A partnership between SJSU and local Audubon Society combats climate change.
Three owl chicks hop and flap their wings around a mound of earth. They have brown speckled feathers and their soft warbles can barely be heard amidst the wind and rustling grasses that nearly disguise their petite frames. They look around, squat heads pivoting, eyes yolk-colored and piercing—and then one of the three flaps its wings harder and lifts off. It goes no farther than a few feet before plopping back onto the windswept brush and hopping down into a burrow. This interaction was captured on one of the motion-sensor cameras that monitor a 180-acre burrowing owl habitat near the San José-Santa Clara Wastewater Facility in Alviso. It isn’t easy to learn to fly, and the efforts of these young birds are particularly humbling considering how they came to be.
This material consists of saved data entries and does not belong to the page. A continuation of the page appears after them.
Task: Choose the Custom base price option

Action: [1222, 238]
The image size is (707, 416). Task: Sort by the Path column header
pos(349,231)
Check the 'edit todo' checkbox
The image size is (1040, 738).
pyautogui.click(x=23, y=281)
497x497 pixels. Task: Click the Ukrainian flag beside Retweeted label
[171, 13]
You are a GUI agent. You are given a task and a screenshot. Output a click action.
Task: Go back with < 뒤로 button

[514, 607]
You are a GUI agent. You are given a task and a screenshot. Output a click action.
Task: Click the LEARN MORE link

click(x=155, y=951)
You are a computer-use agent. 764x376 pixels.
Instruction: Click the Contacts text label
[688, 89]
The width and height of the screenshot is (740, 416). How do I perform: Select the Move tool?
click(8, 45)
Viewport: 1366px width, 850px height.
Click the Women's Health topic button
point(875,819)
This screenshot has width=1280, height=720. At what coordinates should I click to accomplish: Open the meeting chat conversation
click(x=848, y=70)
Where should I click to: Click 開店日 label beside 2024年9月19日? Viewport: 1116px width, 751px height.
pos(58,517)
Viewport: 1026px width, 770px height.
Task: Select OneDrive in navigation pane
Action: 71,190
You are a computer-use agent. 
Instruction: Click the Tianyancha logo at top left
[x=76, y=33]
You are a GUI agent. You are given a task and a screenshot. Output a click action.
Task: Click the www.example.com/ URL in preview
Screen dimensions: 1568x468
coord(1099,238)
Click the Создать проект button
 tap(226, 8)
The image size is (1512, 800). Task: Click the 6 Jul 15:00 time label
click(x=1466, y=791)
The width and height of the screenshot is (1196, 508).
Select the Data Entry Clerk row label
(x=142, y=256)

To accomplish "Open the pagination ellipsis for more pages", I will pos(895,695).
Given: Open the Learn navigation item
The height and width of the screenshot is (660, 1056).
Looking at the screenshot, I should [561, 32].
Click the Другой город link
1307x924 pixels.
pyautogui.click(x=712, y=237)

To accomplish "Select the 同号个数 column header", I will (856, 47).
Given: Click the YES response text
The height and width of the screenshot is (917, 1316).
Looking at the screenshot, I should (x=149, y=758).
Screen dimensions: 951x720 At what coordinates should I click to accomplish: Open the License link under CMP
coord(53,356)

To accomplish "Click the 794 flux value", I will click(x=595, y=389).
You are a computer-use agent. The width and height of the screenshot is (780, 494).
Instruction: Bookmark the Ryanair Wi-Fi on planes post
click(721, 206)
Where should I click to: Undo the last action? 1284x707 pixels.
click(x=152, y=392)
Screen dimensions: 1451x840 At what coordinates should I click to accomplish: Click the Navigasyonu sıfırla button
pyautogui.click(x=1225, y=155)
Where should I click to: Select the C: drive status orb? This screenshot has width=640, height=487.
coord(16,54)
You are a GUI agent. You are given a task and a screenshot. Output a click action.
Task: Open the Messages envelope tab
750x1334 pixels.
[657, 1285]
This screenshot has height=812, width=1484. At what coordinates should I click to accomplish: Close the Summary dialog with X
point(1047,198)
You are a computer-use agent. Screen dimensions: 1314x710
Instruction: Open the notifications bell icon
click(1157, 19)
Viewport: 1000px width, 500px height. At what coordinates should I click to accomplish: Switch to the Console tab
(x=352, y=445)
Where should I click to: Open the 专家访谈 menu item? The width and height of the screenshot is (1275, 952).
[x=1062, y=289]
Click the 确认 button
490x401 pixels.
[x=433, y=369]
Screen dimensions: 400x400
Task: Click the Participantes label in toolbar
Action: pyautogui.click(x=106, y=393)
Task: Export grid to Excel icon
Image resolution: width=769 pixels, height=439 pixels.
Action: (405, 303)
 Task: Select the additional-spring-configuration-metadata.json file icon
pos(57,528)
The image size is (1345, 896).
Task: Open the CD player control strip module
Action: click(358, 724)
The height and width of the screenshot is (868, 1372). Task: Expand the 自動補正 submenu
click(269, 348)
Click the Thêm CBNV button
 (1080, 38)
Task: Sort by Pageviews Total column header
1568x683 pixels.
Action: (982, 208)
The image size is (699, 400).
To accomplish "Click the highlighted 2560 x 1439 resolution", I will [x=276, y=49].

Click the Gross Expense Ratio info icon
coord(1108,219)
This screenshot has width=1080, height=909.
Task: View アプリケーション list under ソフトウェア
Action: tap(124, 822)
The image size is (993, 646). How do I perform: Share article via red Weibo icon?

The burrowing owl is one of 314 birds at “serious risk” of significant declines or even extinction in this century, according to the Birds and Climate Change Report recently released by Audubon. This seminal study found that climate shifts are likely to dramatically alter North America’s bird population by forcing birds to adapt to new habitats with different temperatures if they are to survive. A native to the western prairie, burrowing owls have declined drastically in the Bay Area for the last 30 years. But Lynne Trulio, chair of the environmental studies department, and her former students are working to increase the numbers of these charismatic owls.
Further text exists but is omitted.